Measured by revenue impact on the state treasury, reducing the top individual tax rate to 5.5% is the largest proposal, putting about a third of a billion dollars back in individual pockets each year. But that is divided among millions of taxpayers. For someone with $50,000 of taxable income, it saves $125. On income of $1 million it saves $2,500. That will be a hard sell.

And while comments were made last week about tax relief being tied to future revenue growth targets, which if missed leave the tax rules unchanged, it appears that only applies to the individual tax rate cut. Most of the other proposals have no contingencies attached in the budget language. Another Cummings slide confirms that.

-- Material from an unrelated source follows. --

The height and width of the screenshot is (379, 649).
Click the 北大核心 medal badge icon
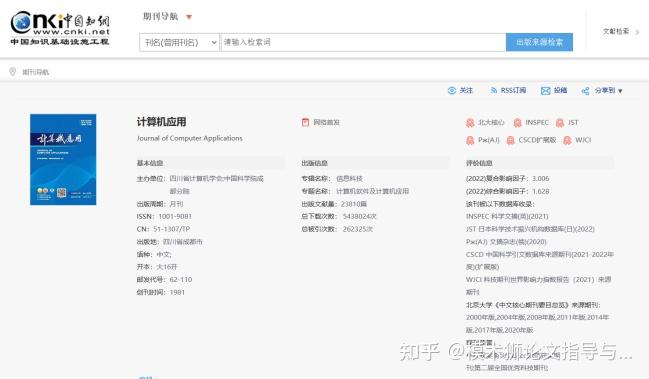[470, 123]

On business taxes, Youngkin’s two major proposals balance nicely. There is his cut in the corporate tax rate to 5% for businesses organized as C corporations. But for sole proprietors and partnerships, business income ultimately taxed under individual tax rules and rates, he proposes to piggyback on a popular federal small business tax provision allowing them to subtract 20% of their business net income.

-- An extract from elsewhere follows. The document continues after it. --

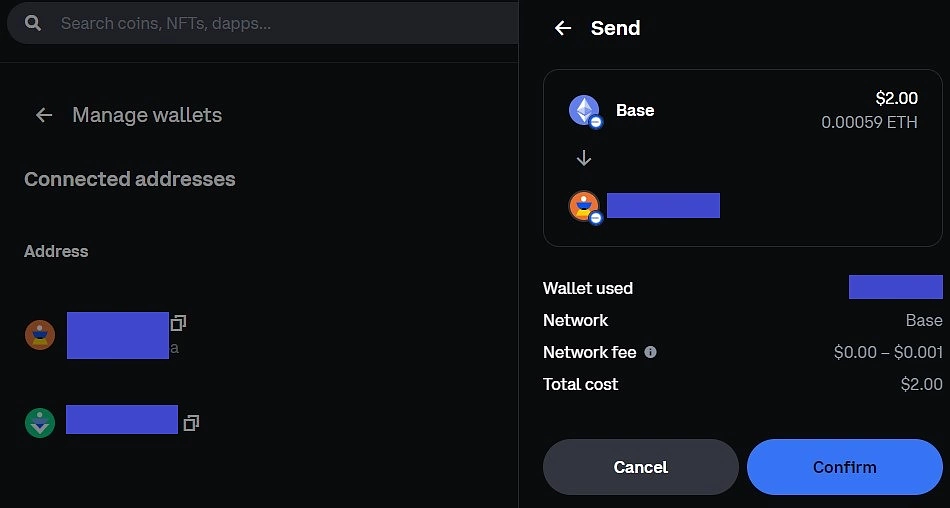The height and width of the screenshot is (508, 950).
Task: Go back from Manage wallets
Action: 44,115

That qualified business income or QBI deduction was created in the 2017 Tax Cuts and Jobs Act. On federal returns it is applied after the calculation of adjusted gross income (AGI). Since federal AGI is the starting point for state taxes, there is no similar QBI deduction recognized in Virginia.

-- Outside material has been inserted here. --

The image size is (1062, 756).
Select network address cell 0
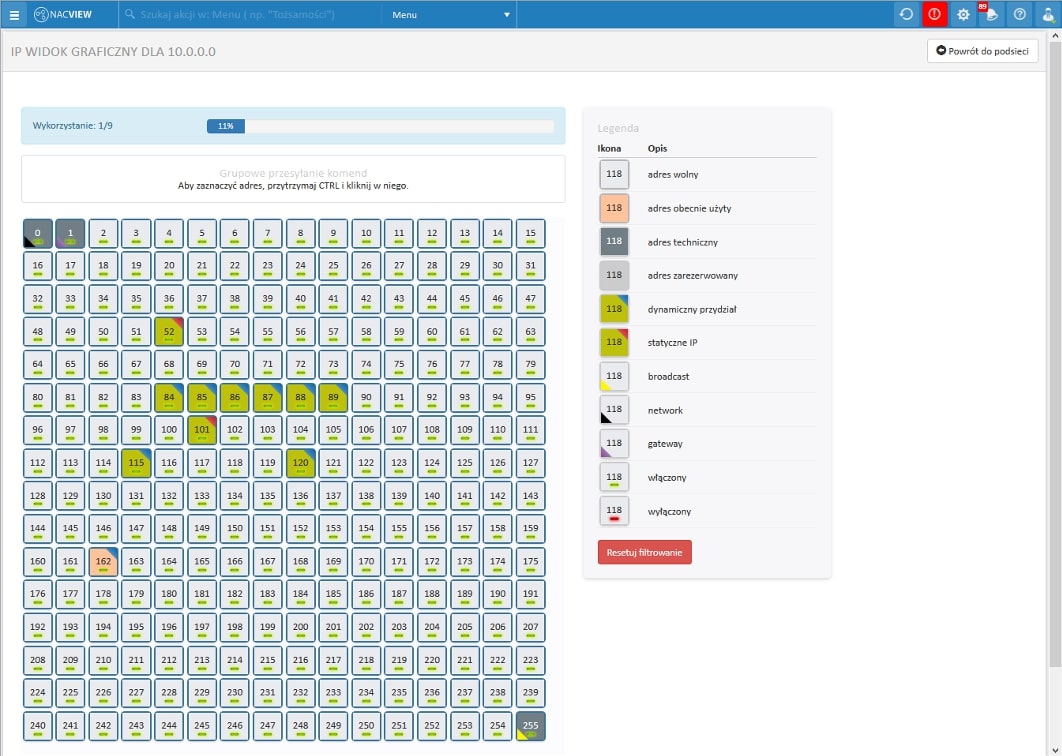(x=37, y=234)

Youngkin proposes to allow it in Virginia, but at 10% rather than 20%. According to a legislator who has looked, no other state with an income tax has conformed with the federal QBI. Virginia could be the first and it could be very attractive for small businesses and attract start-ups. And remember, if the top rate is cut to 5.5% for individuals, that also lowers taxes on Schedule C and other forms of business income reported on personal returns.

Attracting more business investment is also the justification for reducing the corporate income tax to 5%, which Youngkin ultimately wants to make 4%. North Carolina has slashed its rates and shows stronger economic growth than Virginia.

In the wake of passage of the 2017 federal tax bill, some legislators proposed similar corporate tax rate cuts. That is what the feds had done, cut the corporate tax rate. The state bills hit a wall in 2019, however, with the senior legislators reporting that the business community itself was apathetic. Nobody was saluting that flag but the patrons and us at the Thomas Jefferson Institute for Public Policy. Our proposals on the standard deduction got more traction (and still do).

The bills also got no support from then-Governor Ralph Northam (D). Youngkin presumably will push the idea and line up major business endorsements and some economic analysis to bolster his argument. He also built his budget on the assumption this and all his other ideas pass, removing the usual whining about having to “cut” the budget to “pay” for lower taxes.

Virginia is enjoying a bonanza of revenue growth. The $3.6 billion in unallocated revenue legislators have to work with is based on very conservative estimates that assume a period of recession, which might not materialize. Even with the tax cuts Virginia will be sitting on huge and growing cash reserves.

Yet the battle on all these proposals (except maybe on the third rail of military retirement pay) will be fierce. Government always wants more.